In the sprawling, ungoverned corners of the internet, a quiet revolution is taking place. It is not happening in boardrooms or on film sets, but in the basements of hobbyists and the Discord servers of synthetic media artists. Here, the old borders between actor, character, and audience have dissolved. At the heart of this new frontier lies a peculiar nexus of terms: Fan-Topia, Mondomonger, Deepfakes, and Karen Gillan.

These four words, when chained together, tell the story of a cultural shift. Fan-Topia represents the idealized playground of the modern superfan—a universe where every cancelled series gets a season five, and every actor can play any role. Mondomonger appears to be a pseudonym for a specific type of algorithmic creator, one who hunts for "uncanny monsters" in latent diffusion spaces. Deepfakes are the tool—the digital scalpel. And Karen Gillan, the 6-foot-tall Scottish actress, has become an accidental icon for this movement.

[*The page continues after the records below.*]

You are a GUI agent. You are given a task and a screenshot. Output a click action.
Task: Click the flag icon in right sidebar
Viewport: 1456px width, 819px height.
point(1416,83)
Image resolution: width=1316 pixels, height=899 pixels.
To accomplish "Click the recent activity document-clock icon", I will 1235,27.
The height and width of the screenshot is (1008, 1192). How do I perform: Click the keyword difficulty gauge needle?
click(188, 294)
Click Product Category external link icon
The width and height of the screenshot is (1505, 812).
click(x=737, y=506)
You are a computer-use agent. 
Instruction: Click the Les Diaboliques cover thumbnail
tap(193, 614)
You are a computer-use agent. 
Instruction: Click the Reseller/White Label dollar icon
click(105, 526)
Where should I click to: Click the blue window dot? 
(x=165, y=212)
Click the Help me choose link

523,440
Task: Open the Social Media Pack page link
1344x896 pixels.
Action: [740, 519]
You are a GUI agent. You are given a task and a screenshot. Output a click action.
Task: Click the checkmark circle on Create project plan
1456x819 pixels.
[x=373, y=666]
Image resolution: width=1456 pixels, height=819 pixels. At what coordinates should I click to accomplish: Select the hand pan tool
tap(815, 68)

Why Karen Gillan? Because she is a shapeshifter. She has been a companion (Amy Pond), a cyborg (Nebula), a game avatar (Ruby Roundhouse), and a director. Her face is elastic; her public domain of image data is vast. For those in the Fan-Topia of deepfakes, she is the perfect canvas.

INT. FAN-TOPIA CONVENTION FLOOR - NIGHT

A thousand screens show Karen Gillan’s face. Each is slightly wrong. One smiles too long. One blinks backwards.

REAL KAREN (40s, tired, wearing a muddy coat from set) walks down the aisle. The Mondomonger coalesces—a pillar of upvoted comments and 4K GIFs.

MONDOGONGER (VOICE SYNTH): "You’re not the canon version."

KAREN: "Good. Canon’s boring. Want to see my vegetable patch photos?"

The algorithm stutters. For the first time, a screen shows a photo of a tomato. No likes. No shares. Just a tomato.

The Mondomonger screams.


Final Note: Use this guide to critique fan entitlement, not to enable deepfake abuse. The best Fan-Topia is one where the real artist gets to go home at the end.